## The problem
Your answer should consist solely of the lines from the one holding "Image resolution: width=266" through the final line of the entries, reproduced exactly and without pictures.

START Data extracts

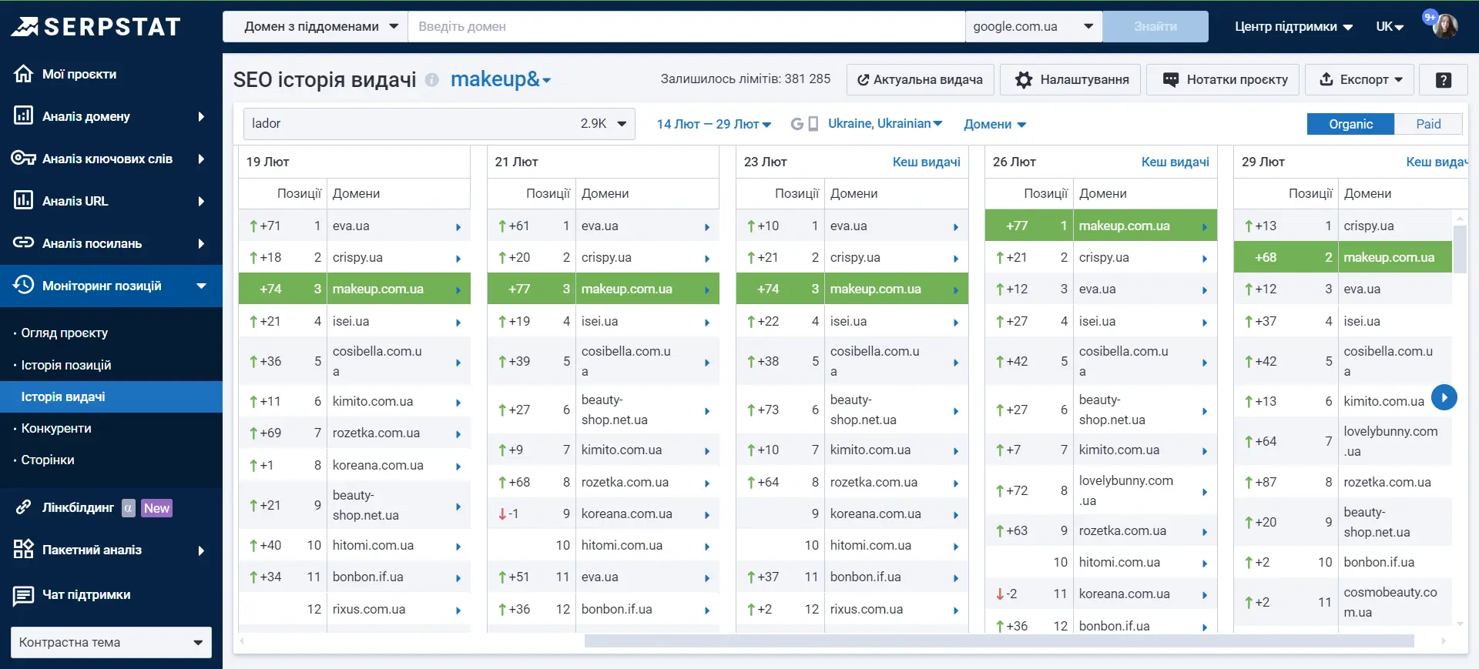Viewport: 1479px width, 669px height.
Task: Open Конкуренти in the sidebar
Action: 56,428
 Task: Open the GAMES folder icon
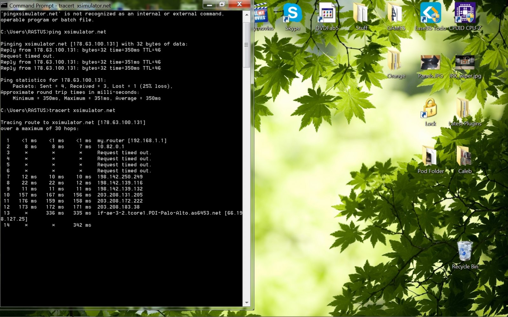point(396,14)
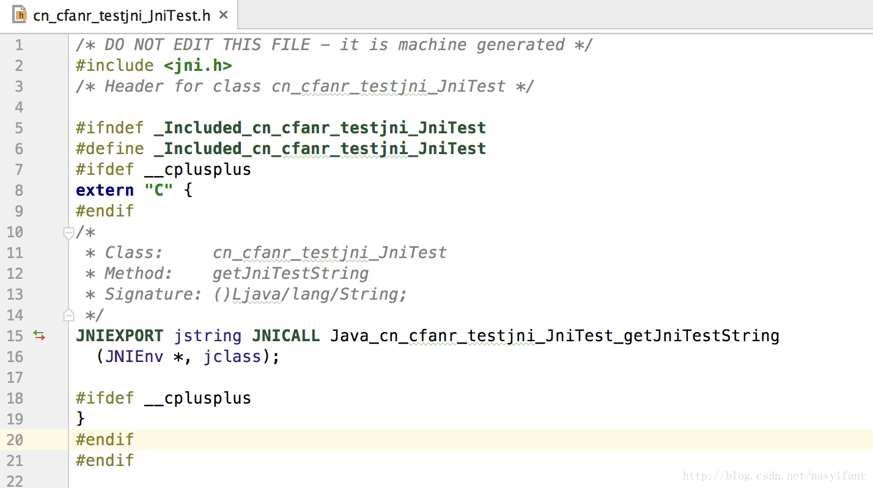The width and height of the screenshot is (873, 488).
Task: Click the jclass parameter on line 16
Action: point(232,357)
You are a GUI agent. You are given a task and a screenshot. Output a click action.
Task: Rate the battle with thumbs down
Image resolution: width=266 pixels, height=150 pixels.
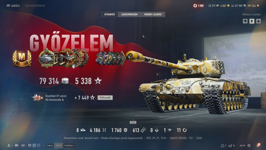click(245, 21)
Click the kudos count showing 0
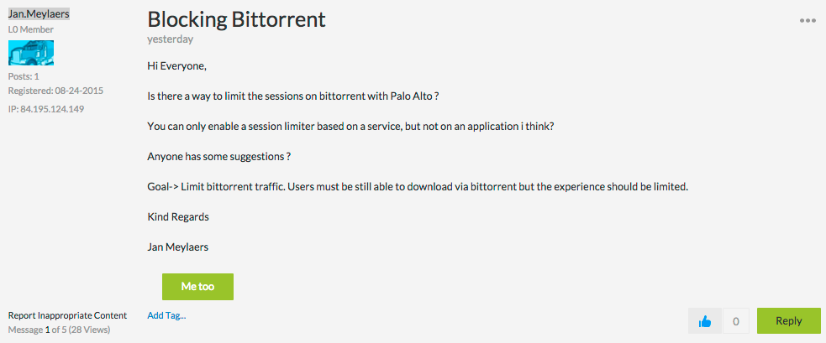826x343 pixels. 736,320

END Data extracts

## Solution
Image resolution: width=266 pixels, height=150 pixels.
click(245, 21)
Click the kudos count showing 0
826x343 pixels. 736,320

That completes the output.